Given [3,4], we first call split(t,4), which should return a pair: one treap with the first 4 elements, and another one with the rest.
The root node (4) does not have 4 things under its left subtree, so it recurses with split(t->r, 3).
This node (3) does have 3 things under its left subtree, so it
calls split(t->l, 3).
Now we are at node (2). It calls split(t->r, 0),
but it does not have a right child, so this returns a pair of null pointers.
Thus from node (2) we return the unchanged subtree from (2), and a nullptr.
Propagating up, node (3) sets its left child to null, and returns
the subtree from (2), and the subtree at (3) itself (which is now just two elements, (3) and (6).)
Finally, at node (4) we set the right subchild to (2), and return the tree at (4) (which now has four elements, as required) and the two-element tree rooted at (3).
Next a call is made to split(a,2), where a is the first, four-element, tree from the last call.
Again, the root (4) has no left child, so we recurse with split(t->r, 1).
The node (2) has a left subtree with size 2, so it calls split(t->l, 1).
The node (5) has no left child, so it calls split(t->r, 0).
At the leaf (1), 0 <= size(t->l) is vacuously true: it gets a pair of null pointers from split(t->l, 0) and returns a pair(null, (1)).
Up at (5), we set the right child to null, and return a pair((5), (1)).
Up at (2), we set the left child to (1), and return a pair((5), (2)->(1)).
Finally, at (4), we set the right child to (5), and return a pair((4)->(5), (2)->(1)).

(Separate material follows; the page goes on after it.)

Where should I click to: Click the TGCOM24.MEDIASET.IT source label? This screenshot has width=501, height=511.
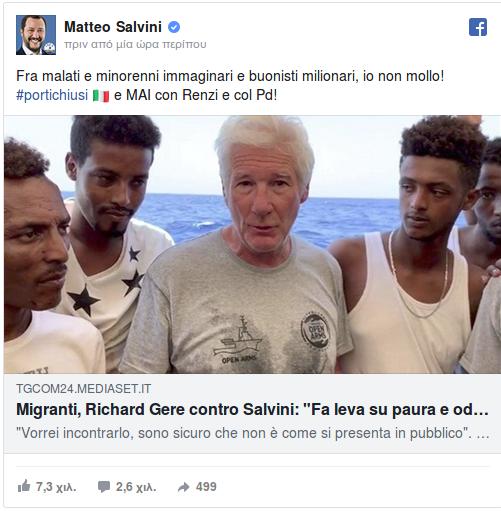click(x=84, y=389)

Finally the interval [2,3] (consisting of the elements 2 and 4) is moved:
Finally the nodes are popped in order, yielding 2, 4, 1, 5, 3, 6.

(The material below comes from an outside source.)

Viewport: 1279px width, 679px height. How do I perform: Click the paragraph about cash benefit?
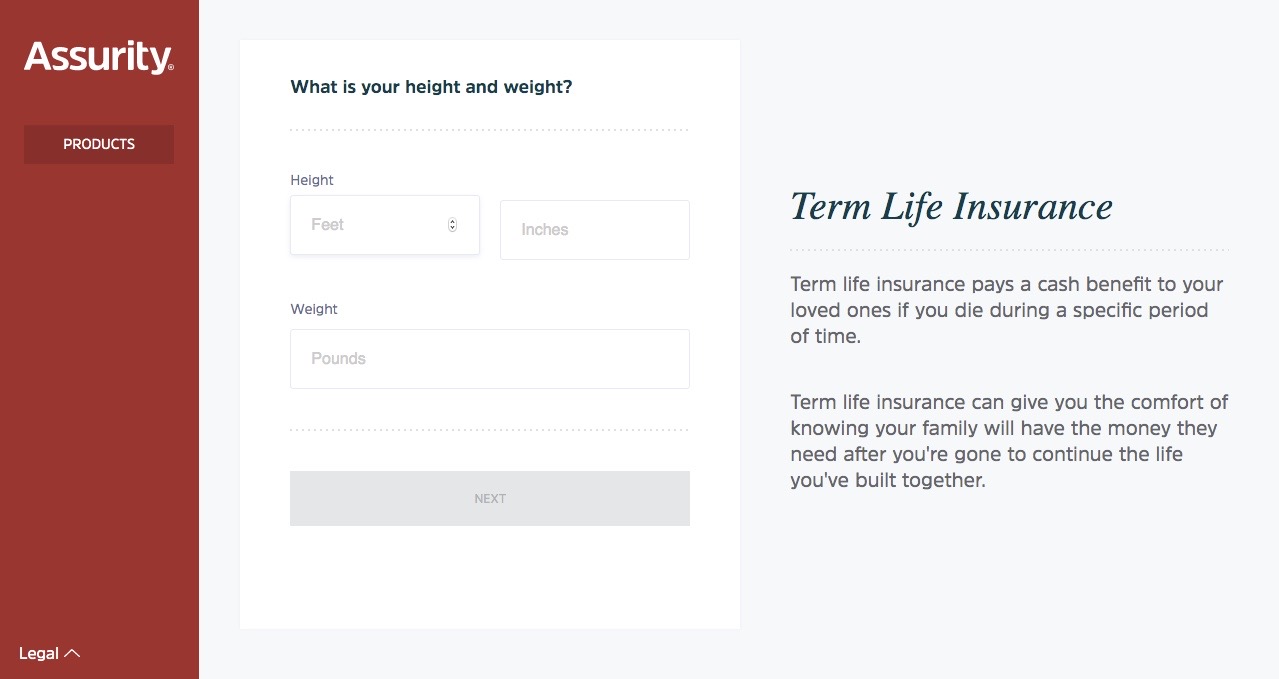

Perhaps you'd like to see the tree states given different input. I put a copy of the treap code, "instrumented" to produce the pictures, on GitHub. When run, it produces a file trees.tex; then running pdflatex trees produces pictures like those above.
(Or if you like, I'd be happy to make pictures for different input: that would be easier than installing a whole TeX distribution if you don't have it.)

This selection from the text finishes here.